Please please STAY! I totally get the desire to run away, far far away, but stay and keep adding the spice that only you can add to this crazy Internet soup dish. We need you and this amazing place because not all of us are surrounded by wisdom. For some, your words may be the only truth, no pressure. ha!
I too, am dropping bits of hope and hopefully goodness into the soup with my blog etc. The reading too randomly is what mess with me. Have to be careful, pick and choose with wisdom…not just stuff i’ll agree with, but stuff that comes through in love and honesty.
So yah, stay.
Susie
internet soup. I can get behind a food analogy! I’m with you. Thank you so much for the encouragement, Susie!
Please please STAY! I totally get the desire to run away, far far away, but stay and keep adding the spice that only you can add to this crazy Internet soup dish. We need you and this amazing place because not all of us are surrounded by wisdom. For some, your words may be the only truth, no pressure. ha!

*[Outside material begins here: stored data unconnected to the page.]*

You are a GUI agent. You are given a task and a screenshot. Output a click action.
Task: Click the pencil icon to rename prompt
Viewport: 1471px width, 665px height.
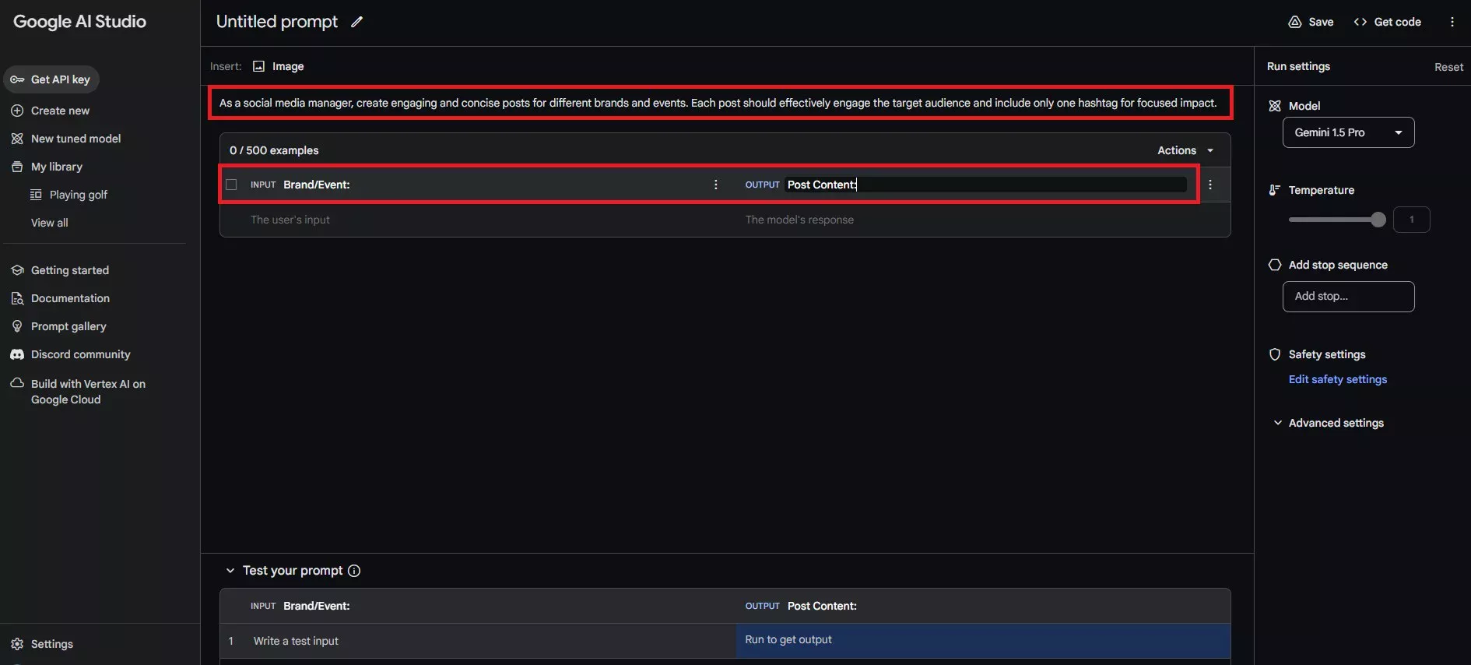point(356,22)
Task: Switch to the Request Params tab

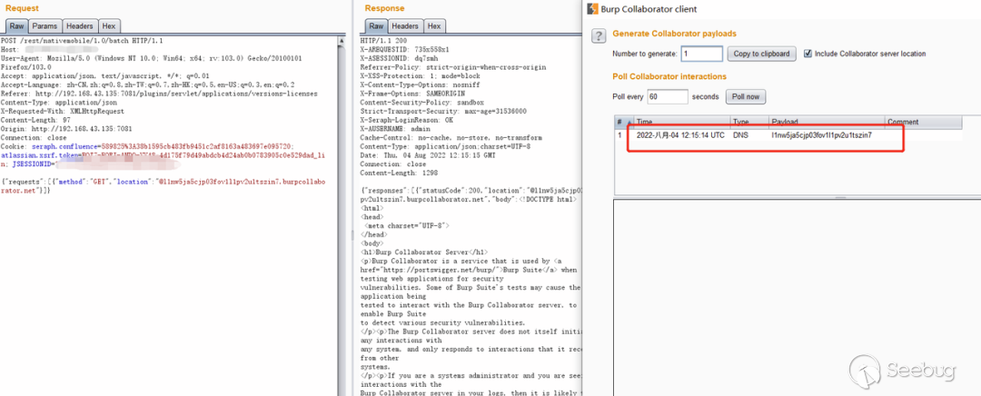Action: click(46, 26)
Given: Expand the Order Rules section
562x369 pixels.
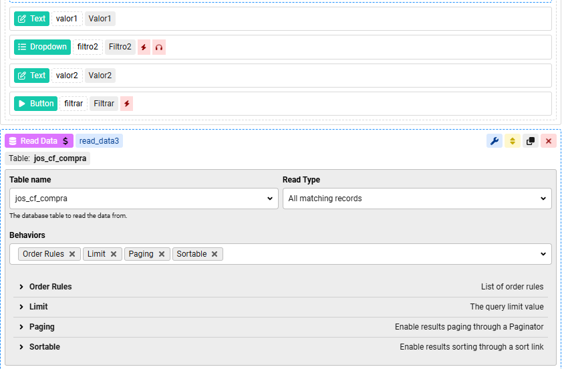Looking at the screenshot, I should (50, 287).
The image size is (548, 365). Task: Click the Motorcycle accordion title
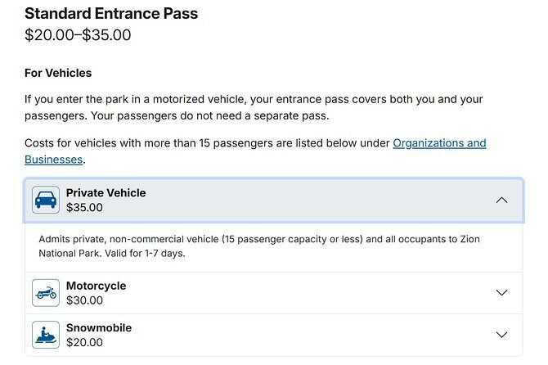point(96,286)
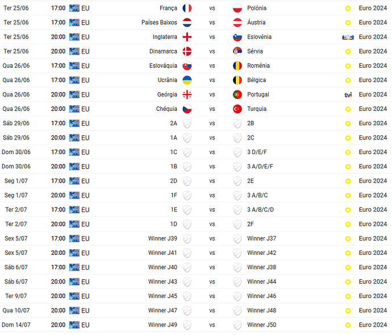This screenshot has height=335, width=392.
Task: Click Winner J45 team placeholder text
Action: (x=162, y=296)
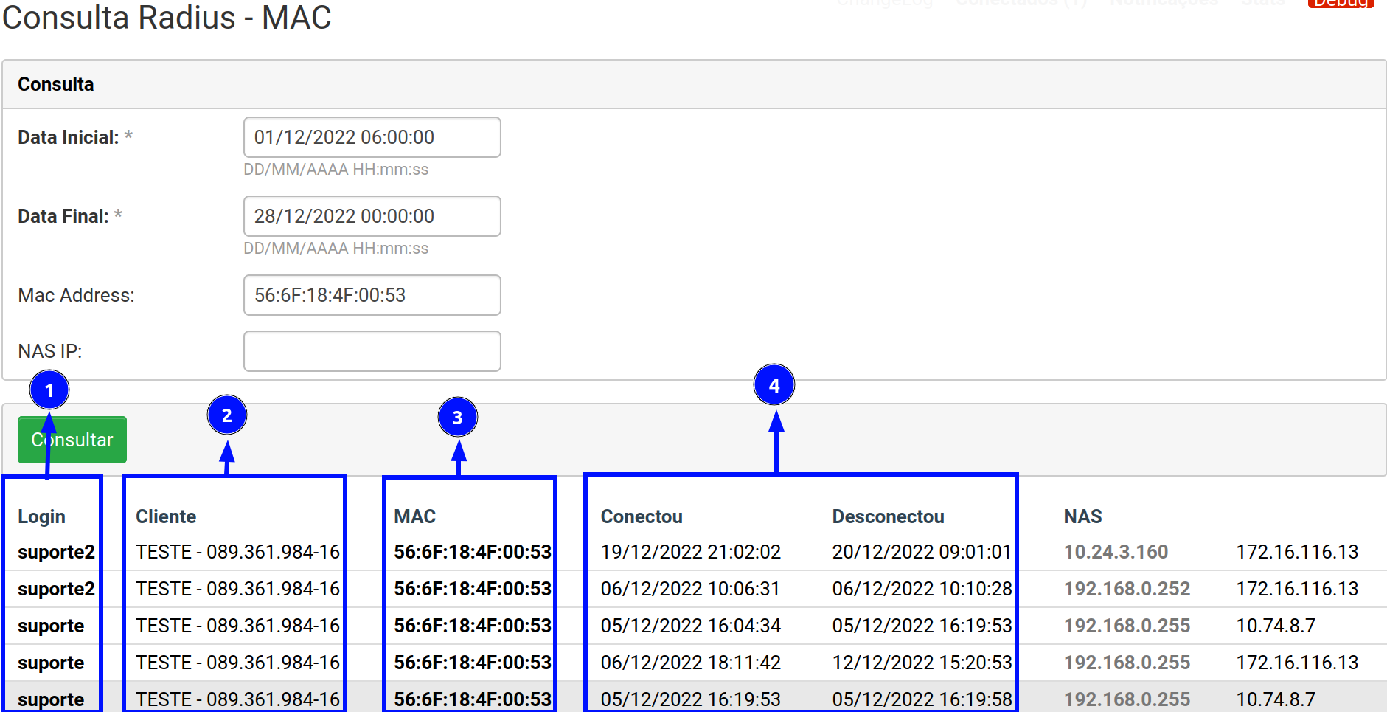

I too, am dropping bits of hope and hopefully goodness into the soup with my blog etc. The reading too randomly is what mess with me. Have to be careful, pick and choose with wisdom…not just stuff i’ll agree with, but stuff that comes through in love and honesty.
So yah, stay.
Susie
I totally get this, Antonia. And I am so grateful for your voice. Bless you.
that’s good to hear from you, Emily. Thank you.
Maybe I need to keep this here in my head, or bookmark it to reread occasionally. I feel completely useless on the internets these days. I feel like I have nothing to contribute to the conversations.
Are you kidding me? Yet another brilliant young writer out here? I’m bowled over. Thanks for this beauty, this thoughtfulness and many blessings as you continue to do ministry in Waco and out here on the cyberwaves.
I really appreciated this post! I had a similar moment of “i give up” on the internets this morning. Grateful to be sharing cyberspace with you and your thoughts.
There’s so much more to life than the blogosphere.